Collected data:
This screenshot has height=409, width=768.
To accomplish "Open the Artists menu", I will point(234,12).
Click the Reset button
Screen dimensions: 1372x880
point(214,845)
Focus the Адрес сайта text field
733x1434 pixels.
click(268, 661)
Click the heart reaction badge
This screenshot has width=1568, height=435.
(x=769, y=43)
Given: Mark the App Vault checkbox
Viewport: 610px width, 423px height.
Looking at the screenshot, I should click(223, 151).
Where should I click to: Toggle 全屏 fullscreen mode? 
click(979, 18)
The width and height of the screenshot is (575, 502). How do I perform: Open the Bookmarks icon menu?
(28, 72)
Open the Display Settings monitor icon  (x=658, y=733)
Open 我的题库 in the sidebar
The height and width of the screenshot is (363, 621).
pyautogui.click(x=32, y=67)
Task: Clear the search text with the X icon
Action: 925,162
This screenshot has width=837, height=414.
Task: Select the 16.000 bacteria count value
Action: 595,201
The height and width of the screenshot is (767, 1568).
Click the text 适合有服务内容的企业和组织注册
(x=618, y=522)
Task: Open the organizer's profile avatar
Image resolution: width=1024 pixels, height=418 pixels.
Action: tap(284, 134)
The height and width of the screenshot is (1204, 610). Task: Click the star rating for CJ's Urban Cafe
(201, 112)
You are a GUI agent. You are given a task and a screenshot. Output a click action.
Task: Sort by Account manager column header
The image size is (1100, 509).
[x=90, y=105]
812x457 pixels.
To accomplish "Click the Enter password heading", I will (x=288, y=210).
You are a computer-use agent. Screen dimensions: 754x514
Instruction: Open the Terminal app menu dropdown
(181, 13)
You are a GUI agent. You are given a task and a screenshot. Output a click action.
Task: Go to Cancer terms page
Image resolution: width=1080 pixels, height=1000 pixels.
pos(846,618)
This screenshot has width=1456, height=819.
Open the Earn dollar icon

PROBLEM DETAILS: All lines from the one that holds "The image size is (1100, 509)." to the end of the entries above must be transcribed exactly, both ends included, and no others.

EXPECTED ANSWER:
The image size is (1100, 509).
[x=90, y=105]
812x457 pixels.
To accomplish "Click the Enter password heading", I will (x=288, y=210).
You are a computer-use agent. Screen dimensions: 754x514
Instruction: Open the Terminal app menu dropdown
(181, 13)
You are a GUI agent. You are given a task and a screenshot. Output a click action.
Task: Go to Cancer terms page
Image resolution: width=1080 pixels, height=1000 pixels.
pos(846,618)
This screenshot has width=1456, height=819.
Open the Earn dollar icon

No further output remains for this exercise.